Samuel Eto'o, ex-joueur du Barcelone
Le long bras de fer entre Samuel Eto’o et l’administration fiscale espagnole connaît un nouveau tournant favorable à l’ex-footballeur camerounais. Selon le quotidien catalan Sport, dans une décision rendue le 22 avril 2026, le Tribunal national d’Espagne a donné raison à l’ancien attaquant du FC Barcelone en annulant les sanctions fiscales qui pesaient sur lui depuis plusieurs années. Cette décision remet en cause les conclusions de deux juridictions administratives qui avaient validé les redressements opérés par le fisc espagnol.
Au cœur du dossier figurent des revenus tirés de l’exploitation des droits à l’image de Samuel Eto’o durant l’année fiscale 2005. L’administration estimait que les sommes perçues dans le cadre de contrats conclus notamment avec l’équipementier Puma et le FC Barcelone auraient dû être déclarées comme revenus de capitaux mobiliers dans sa déclaration personnelle. Elle lui reprochait également d’avoir utilisé plusieurs structures sociétaires dans la gestion de ces revenus.
Les juridictions administratives de Catalogne puis le Tribunal économique et administratif central avaient donné raison au fisc, ouvrant la voie à un redressement assorti d’intérêts et d’une lourde pénalité. La somme réclamée dépassait alors 900 000 euros (près de 6 millions FCFA).
Une procédure jugée hors délai
Saisie du dossier, la quatrième chambre du Tribunal national a finalement annulé l’ensemble des décisions contestées ainsi que les actes de liquidation et de sanction liés à l’impôt sur le revenu de l’année 2005.
Les magistrats ont considéré que l’administration fiscale avait dépassé les délais légaux prévus pour mener son contrôle. Selon la décision, les autorités n’ont pas apporté d’éléments suffisants permettant de justifier les prolongations de procédure invoquées.
Cette analyse conduit la juridiction à constater la prescription du dossier pour l’exercice concerné.

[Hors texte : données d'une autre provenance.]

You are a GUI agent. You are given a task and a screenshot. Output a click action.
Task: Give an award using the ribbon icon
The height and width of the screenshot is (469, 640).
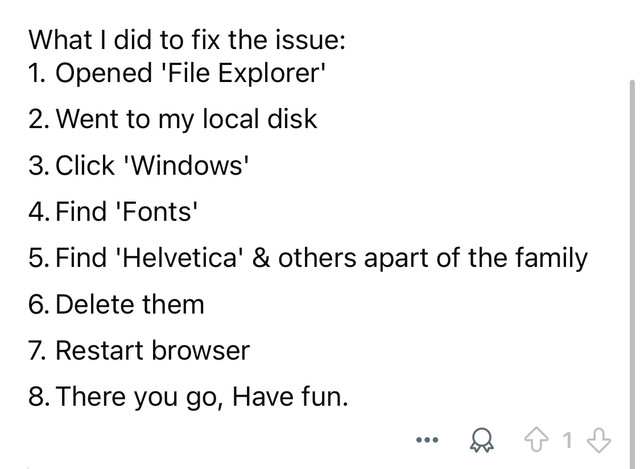coord(482,440)
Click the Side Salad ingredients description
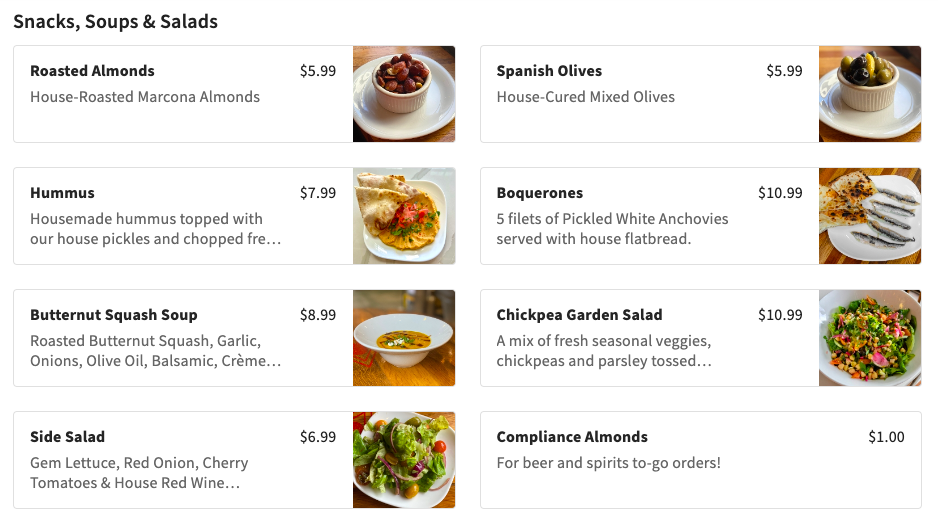Viewport: 938px width, 529px height. point(139,473)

Samuel Eto’o est ainsi dispensé du paiement des montants réclamés, comprenant plus de 409 000 euros (près de 3 millions FCFA) d’impôts et d’intérêts, ainsi qu’une pénalité correspondant à 125 % du redressement initial.
La décision demeure toutefois susceptible d’un recours, laissant ouverte la possibilité d’un nouvel épisode judiciaire dans cette affaire qui dure depuis plusieurs années.